An ancient cure for war-torn Syria
As the conflict escalates in Aleppo and Raqqa, many Syrians are preparing for peace by rekindling the country’s legacy as the place that first gave evidence of divine worship and the idea that diverse people can live together.
For five long years, the world’s impression of Syria has been one of uprisings, civil war, refugees, failed peace talks, and the Islamic State setting up its capital in the city of Raqqa. Now the largest city, Aleppo, may fall soon to Russian-backed forces of the brutal Assad regime. On Sunday, US-backed fighters of the Syria Democratic Forces launched an operation to retake Raqqa. The conflict has splintered an ancient and diverse society, killing about 400,000 and displacing nearly half of the population.
Amid the flux and fatalism of war, however, many Syrians, along with help from Germany and others, are working to eventually reunite the country in the hope that a peace deal will keep Syria intact. Their core message: As a birthplace for civilization 5,000 years ago – one where beliefs about divinity developed – Syria helped demonstrate the idea that different groups of people can live in harmony. It can do it again.
Rather than allow one group to hold control in the future – such as the Iran-backed Alawite minority or a Sunni terrorist group – peace planners want to rekindle the legacy of Syria as a place that was often inclusive. Its population is more diverse than Iraq, yet its people have long identified with the ancient civilizations that came and went but left behind artifacts and ideas that were blended into modern Syria, one that often set a model of peaceful coexistence.
“The great diversity of identities, religions and cultures that defined Syria in the past must be maintained,” said Stephan Steinlein, state secretary of Germany’s Foreign Office, last month. For all of the destruction, he added, it is important for Syrians to have hope that their country, with its incomparable cultural heritage, “will one day rise from the ashes.”
Germany is supporting many exiled Syrians, such as architects and archaeologists, with the aim that they will restore the country. “Syria needs a young generation of Syrians who will return home and rebuild when the horrors of war have ended,” Mr. Steinlein said.
The Islamic State’s attempt to obliterate the ancient sites of Syria, such as in Palmyra, has pushed many exiled Syrians to recall and embrace the benefits of their heritage. In Toronto, for example, the Aga Khan Museum opened an exhibit this month entitled “Syria: A Living History,” that uses some 50 objects from world museums to reveal the overlay of civilizations from the Bronze Age to the Christian and Muslim eras. They display the multiculturalism that pervaded Syria.

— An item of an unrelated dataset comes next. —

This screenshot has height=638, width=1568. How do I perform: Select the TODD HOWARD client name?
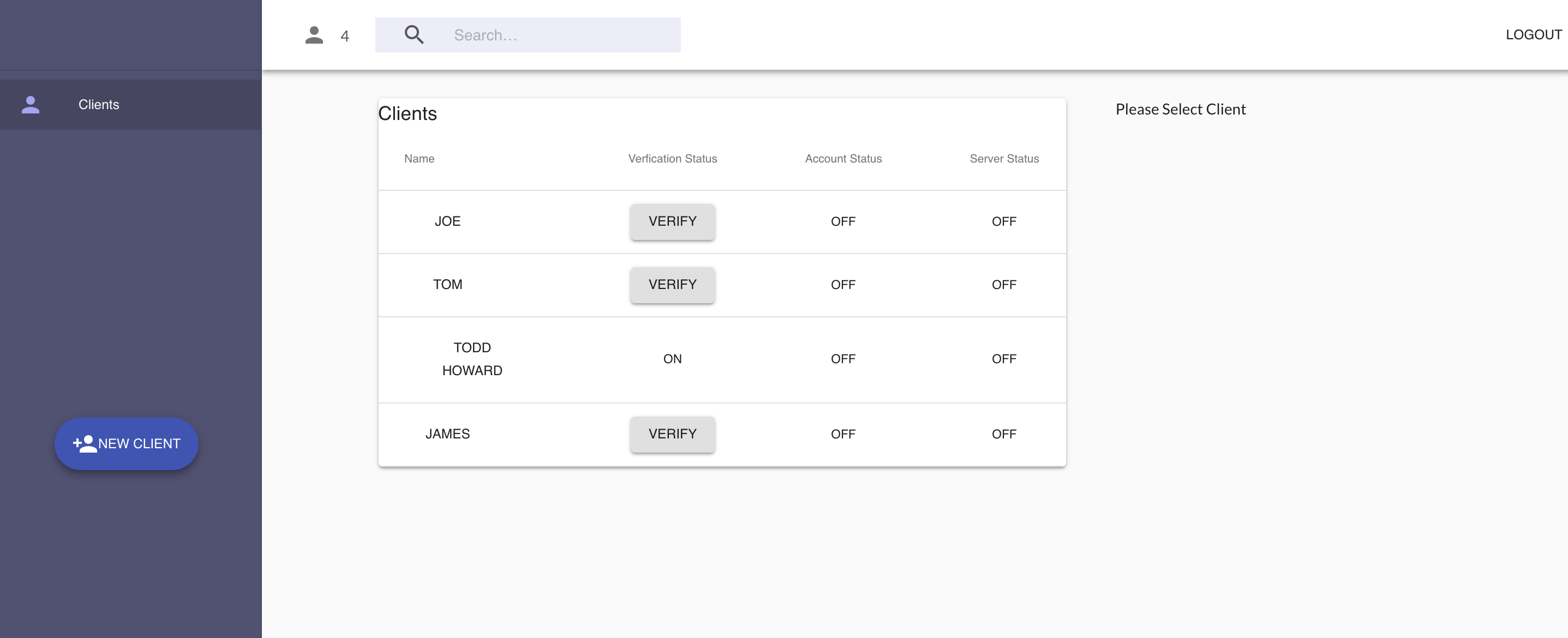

The show’s objects reflect an openness and sharing of different cultures over millennia, the kind of traits that curator Nasser Rabbat says can help save Syria. They are reminders of Syria’s legacy as the originator of diverse human settlements. He believes an appreciation of Syria’s ancient past may be its best hope for defining its future. War does not need to be the lasting impression of modern Syria.